What sort of problems do you solve? I tried to use it. I really did. I've been working on a tree edit distance implementation base on a paper from 95. Not novel stuff. I just can't get it to output anything coherent. The code rarely runs, it's written in absolutely terrible style, it doesn't follow any good practices for performant code. I've struggled with getting it to even implement the algorithm correctly, even though it's in the literature I'm sure it was trained on.
Even test cases have brought me no luck. The code was poorly written, being too complicated and dynamic for test code in the best case and just wrong on average. It constantly generated test cases that would be fine for other definitions of "tree edit distance" but were nonsense for my version of a "tree edit distance".
What are you doing where any of this actually works? I'm not some jaded angry internet person, but I'm honestly so flabbergasted about why I just can't get anything good out of this machine.
This kind of problems is really not where LLMs shine.
Where you save loads of time is when you need to write lots of code using unfamiliar APIs. Especially when it's APIs you won't work with a lot and spending loads of time learning then would just be a waste of time. In these cases LLMs call tell you the correct API cells and it's easy to verify. The LLM isn't really solving some difficult technical problem, but saves lots of work.
This exactly. LLMs can't reason, so we shouldn't expect them to try. They can do translation extremely well, so things like converting descriptions to 90-95% correct code in 10-100x less time, or converting from one language to another, are the killer use cases IMO.
But expecting them to solve difficult unsolved problems is a fundamental misunderstanding of what they are under the hood.
I picked this problem specifically because it's about "converting from one language to another". The problem is already solved in the literature. I understand that doing cutting edge research is a different problem, and that is explicitly not what I'm doing here, nor what I am expecting of the tool. I have coauthored an actual published computer science paper, and this excercise is VERY far from the complexity of that.
Could you share some concrete experience of a problem where aider, or a tool like it, helped you? What was your workflow, and how was the experience?
I'm a senior engineer (as in, really senior, not only years of experience). I can get familiar with unfamiliar APIs in a few hours and then I can be sure I'm doing the right thing, instead of silently failing to meet edge cases and introducing bugs because I couldn't identify what was wrong in the LLM output (because, well, I'm unfamiliar with the API in the first place).
In other words: LLMs don't solve any noteworthy problems, at least yet.
I feel sort of the same way but I'm desperate to understand what I'm missing. So many people sing such high praises. Billions are being invested. People are proclaiming the end of software developers. What I'm looking at can't be the product they are talking about.
I'm perfectly happy reading man pages personally. Half the fun of programming to me is mastering the API to get something out of it nobody expected was in there. To study the documentation (or implementation) to identify every little side effect. The details are most of the fun to me.

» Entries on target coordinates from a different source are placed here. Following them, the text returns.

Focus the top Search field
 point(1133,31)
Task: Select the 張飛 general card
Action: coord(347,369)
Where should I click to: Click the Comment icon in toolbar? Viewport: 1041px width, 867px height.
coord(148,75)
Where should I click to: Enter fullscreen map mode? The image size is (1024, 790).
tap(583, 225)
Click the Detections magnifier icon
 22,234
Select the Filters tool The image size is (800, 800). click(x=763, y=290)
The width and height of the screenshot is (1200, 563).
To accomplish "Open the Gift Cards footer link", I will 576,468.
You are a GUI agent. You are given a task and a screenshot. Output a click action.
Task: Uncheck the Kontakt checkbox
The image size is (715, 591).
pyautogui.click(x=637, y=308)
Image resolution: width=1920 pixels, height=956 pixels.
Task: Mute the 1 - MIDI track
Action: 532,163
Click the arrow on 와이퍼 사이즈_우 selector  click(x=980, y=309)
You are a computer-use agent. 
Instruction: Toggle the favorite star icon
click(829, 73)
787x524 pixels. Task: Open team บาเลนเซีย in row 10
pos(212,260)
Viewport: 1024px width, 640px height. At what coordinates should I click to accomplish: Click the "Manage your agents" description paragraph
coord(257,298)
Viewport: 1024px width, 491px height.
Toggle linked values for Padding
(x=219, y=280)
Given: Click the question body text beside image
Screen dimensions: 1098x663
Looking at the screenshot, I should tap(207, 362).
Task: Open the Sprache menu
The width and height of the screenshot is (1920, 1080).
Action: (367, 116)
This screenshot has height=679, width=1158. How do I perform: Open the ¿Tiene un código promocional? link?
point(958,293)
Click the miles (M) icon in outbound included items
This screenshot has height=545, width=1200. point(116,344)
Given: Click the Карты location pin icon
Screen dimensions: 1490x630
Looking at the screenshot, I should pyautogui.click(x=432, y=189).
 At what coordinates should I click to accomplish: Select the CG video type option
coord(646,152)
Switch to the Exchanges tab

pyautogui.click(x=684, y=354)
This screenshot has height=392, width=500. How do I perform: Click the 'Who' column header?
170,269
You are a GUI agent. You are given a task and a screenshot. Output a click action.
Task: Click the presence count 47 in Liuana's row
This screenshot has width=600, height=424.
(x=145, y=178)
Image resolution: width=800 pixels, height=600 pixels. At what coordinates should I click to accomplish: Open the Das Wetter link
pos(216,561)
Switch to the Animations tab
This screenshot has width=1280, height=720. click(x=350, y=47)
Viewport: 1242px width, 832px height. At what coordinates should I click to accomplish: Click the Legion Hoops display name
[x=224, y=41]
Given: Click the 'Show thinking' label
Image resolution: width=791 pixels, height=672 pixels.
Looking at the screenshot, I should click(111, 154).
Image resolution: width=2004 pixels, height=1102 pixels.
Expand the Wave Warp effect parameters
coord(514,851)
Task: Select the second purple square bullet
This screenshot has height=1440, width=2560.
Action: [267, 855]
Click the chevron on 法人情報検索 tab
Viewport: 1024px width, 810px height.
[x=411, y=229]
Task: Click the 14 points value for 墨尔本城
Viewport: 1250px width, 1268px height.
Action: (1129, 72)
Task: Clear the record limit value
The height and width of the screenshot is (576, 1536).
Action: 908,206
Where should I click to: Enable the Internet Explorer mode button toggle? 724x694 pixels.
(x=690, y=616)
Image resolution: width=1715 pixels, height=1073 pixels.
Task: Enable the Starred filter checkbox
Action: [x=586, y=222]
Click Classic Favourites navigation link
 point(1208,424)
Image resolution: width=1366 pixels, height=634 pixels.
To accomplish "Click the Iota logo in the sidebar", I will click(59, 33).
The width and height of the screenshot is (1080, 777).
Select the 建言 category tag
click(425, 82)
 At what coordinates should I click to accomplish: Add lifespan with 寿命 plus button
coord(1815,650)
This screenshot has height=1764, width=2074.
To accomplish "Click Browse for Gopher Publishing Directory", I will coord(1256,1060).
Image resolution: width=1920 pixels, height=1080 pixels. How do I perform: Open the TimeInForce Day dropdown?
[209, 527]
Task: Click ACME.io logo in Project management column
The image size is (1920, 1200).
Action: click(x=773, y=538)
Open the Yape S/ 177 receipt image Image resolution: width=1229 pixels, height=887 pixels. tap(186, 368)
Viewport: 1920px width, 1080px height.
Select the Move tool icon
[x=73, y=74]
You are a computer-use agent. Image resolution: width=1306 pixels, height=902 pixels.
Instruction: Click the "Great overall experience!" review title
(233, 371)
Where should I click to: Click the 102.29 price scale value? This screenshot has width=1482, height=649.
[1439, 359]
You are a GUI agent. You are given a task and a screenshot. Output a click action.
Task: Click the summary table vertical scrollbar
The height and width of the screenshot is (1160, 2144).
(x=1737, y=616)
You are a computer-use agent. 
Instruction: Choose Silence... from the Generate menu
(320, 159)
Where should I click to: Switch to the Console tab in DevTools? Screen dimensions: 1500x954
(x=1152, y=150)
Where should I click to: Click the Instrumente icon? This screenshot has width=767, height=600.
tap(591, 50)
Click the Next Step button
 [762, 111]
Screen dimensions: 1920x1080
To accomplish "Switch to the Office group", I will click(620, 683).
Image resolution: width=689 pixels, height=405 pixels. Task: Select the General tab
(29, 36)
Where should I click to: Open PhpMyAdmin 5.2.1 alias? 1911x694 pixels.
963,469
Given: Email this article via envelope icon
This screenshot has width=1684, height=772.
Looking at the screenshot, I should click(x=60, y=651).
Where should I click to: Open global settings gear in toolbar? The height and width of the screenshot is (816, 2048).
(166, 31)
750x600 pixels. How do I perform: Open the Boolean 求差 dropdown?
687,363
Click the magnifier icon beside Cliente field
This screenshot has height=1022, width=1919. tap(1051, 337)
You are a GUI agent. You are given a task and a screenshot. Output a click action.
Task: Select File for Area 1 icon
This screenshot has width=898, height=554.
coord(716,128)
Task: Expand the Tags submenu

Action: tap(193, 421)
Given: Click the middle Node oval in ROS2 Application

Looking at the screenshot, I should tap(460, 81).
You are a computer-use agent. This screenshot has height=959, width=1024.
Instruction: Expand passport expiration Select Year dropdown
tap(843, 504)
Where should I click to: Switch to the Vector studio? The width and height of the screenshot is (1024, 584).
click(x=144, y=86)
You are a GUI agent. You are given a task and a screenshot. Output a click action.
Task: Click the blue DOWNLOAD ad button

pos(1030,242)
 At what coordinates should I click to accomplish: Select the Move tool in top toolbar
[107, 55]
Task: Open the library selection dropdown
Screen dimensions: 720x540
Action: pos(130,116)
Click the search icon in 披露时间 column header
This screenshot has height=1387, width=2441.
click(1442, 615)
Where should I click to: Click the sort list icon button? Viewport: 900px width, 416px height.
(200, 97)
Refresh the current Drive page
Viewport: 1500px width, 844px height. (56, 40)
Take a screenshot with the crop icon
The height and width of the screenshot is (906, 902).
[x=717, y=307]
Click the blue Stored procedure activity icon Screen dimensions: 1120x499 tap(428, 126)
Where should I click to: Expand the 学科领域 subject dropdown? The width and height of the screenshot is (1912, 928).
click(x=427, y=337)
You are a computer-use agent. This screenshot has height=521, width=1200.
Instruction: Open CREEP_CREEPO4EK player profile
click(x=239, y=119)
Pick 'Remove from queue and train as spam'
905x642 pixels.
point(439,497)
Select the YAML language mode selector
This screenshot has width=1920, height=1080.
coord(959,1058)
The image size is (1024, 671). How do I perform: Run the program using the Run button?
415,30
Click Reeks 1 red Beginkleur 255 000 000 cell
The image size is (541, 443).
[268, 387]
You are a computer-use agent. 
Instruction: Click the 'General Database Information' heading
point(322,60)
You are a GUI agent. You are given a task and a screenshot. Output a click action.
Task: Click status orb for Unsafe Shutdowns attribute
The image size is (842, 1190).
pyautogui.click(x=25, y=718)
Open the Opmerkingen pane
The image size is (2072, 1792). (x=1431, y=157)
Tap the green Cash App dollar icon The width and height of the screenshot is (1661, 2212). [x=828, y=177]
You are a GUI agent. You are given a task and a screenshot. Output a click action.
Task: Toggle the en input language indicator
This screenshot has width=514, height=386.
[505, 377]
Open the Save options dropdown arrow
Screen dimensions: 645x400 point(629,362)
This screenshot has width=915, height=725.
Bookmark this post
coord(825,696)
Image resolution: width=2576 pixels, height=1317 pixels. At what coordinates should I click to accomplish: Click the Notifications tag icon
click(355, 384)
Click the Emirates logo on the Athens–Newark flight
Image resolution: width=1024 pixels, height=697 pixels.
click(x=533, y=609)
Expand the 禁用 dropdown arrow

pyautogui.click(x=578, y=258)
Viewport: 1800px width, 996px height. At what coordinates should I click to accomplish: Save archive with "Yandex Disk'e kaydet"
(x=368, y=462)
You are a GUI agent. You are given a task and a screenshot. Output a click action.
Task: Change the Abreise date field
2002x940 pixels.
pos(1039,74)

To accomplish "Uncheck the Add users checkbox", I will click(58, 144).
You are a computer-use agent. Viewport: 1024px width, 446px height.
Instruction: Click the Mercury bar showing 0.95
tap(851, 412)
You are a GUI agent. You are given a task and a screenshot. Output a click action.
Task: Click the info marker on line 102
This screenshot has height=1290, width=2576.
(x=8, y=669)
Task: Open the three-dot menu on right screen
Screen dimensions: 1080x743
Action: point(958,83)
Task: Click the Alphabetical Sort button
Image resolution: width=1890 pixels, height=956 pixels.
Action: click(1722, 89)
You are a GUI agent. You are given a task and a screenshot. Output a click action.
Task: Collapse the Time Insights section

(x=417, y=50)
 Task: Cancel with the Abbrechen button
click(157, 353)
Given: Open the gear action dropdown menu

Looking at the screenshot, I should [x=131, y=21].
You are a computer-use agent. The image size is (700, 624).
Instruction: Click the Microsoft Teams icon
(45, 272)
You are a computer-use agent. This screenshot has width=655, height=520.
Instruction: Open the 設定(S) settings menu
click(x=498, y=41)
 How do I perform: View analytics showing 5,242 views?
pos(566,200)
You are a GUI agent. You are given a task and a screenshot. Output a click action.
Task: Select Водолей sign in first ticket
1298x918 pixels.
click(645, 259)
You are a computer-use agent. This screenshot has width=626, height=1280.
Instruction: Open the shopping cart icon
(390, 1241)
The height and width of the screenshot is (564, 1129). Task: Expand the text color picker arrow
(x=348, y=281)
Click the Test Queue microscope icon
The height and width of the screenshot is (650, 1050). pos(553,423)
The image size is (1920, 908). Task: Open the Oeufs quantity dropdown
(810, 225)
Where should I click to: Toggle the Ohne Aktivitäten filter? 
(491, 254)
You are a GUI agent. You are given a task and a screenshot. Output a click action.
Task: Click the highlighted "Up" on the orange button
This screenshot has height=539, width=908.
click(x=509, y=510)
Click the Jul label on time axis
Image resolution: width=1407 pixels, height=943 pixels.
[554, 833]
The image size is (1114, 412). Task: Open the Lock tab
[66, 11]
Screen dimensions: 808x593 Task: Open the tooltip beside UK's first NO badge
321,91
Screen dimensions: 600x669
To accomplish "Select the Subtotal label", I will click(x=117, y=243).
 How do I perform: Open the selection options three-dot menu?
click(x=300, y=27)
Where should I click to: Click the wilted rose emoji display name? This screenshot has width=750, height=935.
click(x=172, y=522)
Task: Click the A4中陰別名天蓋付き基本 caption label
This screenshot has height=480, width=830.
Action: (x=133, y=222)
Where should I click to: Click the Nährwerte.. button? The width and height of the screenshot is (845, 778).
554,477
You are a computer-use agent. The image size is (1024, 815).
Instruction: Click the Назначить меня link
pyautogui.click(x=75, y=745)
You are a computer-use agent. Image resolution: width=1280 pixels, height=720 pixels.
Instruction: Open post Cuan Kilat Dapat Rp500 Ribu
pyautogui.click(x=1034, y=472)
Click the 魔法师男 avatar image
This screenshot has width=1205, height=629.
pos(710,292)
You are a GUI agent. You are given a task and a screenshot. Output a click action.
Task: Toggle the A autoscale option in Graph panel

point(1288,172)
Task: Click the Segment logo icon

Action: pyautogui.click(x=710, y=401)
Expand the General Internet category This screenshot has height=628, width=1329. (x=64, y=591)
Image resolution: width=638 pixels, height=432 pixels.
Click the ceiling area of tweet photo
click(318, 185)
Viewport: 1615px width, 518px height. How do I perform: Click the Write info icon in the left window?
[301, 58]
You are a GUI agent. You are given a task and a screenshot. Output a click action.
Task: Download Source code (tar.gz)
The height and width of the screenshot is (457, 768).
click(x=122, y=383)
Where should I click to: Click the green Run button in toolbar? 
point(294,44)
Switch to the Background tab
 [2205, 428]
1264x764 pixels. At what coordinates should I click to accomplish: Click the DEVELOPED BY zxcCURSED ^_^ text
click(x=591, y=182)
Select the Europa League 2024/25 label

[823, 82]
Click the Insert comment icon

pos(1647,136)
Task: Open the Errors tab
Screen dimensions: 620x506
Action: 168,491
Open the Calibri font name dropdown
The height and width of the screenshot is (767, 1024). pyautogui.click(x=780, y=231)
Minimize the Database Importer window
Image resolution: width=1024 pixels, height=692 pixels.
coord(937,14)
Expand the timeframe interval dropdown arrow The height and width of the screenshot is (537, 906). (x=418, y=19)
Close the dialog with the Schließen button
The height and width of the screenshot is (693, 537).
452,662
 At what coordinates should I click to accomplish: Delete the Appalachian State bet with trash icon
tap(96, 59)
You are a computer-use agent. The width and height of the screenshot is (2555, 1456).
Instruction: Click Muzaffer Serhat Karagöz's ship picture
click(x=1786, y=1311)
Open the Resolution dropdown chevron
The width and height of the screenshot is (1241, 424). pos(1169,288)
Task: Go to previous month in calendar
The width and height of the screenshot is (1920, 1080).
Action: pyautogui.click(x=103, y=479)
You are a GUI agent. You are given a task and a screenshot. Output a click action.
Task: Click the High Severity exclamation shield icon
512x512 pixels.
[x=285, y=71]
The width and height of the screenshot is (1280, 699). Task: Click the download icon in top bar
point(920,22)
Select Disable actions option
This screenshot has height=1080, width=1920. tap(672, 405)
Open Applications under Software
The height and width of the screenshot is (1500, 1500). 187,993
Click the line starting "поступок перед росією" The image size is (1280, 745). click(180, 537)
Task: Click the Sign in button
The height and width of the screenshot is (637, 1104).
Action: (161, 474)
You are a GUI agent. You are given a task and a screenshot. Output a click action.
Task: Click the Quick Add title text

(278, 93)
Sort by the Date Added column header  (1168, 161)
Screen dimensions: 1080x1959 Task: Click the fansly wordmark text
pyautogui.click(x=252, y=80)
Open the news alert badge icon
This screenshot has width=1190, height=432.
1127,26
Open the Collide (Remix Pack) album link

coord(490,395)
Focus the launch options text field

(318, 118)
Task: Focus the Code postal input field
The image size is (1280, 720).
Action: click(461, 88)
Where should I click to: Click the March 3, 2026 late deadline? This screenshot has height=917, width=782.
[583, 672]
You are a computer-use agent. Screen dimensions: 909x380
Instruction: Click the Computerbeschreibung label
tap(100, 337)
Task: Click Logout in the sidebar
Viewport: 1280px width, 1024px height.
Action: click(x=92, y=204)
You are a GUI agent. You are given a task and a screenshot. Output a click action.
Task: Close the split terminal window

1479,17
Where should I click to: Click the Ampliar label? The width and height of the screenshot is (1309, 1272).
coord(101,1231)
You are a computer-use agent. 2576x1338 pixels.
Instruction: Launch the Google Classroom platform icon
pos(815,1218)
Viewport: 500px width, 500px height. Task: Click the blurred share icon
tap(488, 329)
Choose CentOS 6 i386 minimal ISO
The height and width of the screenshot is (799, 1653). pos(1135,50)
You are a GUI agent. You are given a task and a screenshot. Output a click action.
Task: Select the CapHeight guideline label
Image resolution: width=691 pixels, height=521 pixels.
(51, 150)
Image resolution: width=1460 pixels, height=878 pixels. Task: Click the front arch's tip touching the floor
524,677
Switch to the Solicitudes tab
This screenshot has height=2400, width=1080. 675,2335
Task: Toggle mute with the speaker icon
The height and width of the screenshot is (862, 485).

I don't really intend to use the AI for myself, but I do really wish to see what they see.
Maybe for happy path cases. I've tried to ask ChatGPT how you can do a certain non-obvious thing with Kafka, and it just started inventing things. Turns out, that thing isn't actually possible to do with Kafka (by design).
I think that contemporary models are trained for engagement, not for actual help.
My experience is the same as yours, but I noticed that while LLMs circa two years ago tried to come up with the answer, current generation of LLMs tries to make me come with the answer. And that not helping at all.
Did you tell it that? Are you trying to converse and discuss or are you trying to one shot stuff? If it gets something wrong, tell it. Don't just stop and try another prompt. You have to think of it as another person. You can talk to it, question it, guide it.
Try starting from ground zero and guiding it to the solution rather than trying to one shot your entire solution in one go.
I want you to implement this kind of tree in language x.
I've tried both. One time I actually tried so hard that I ran out of context, and aider just dumped me back to the main prompt. I don't think It's possible to guide it any more than that.
My problem is that the solution is right there in the paper. I just have to understand it. Without first understanding that paper, I can't possibly guide the AI towards a reasonable implementation. The process of finding the implementation is exactly the understanding of the paper, and the AI just doesn't help me with that. In fact, all too often I would ask it to make some minor change, and it would start making random changes all over the file, completely destroying my mental model of how the program worked. Making it change that back completely pulls me out of the problem.
When it's a junior at my job, at least I can feel like I'm developing a person. They retain the conversation and culture I impart as part of the problem solving process. When I struggle against the computer, it's just a waste of my time. It's not learning anything.
I'm still really curious what you're doing with it.
Even test cases have brought me no luck. The code was poorly written, being too complicated and dynamic for test code in the best case and just wrong on average. It constantly generated test cases that would be fine for other definitions of "tree edit distance" but were nonsense for my version of a "tree edit distance".
What are you doing where any of this actually works? I'm not some jaded angry internet person, but I'm honestly so flabbergasted about why I just can't get anything good out of this machine.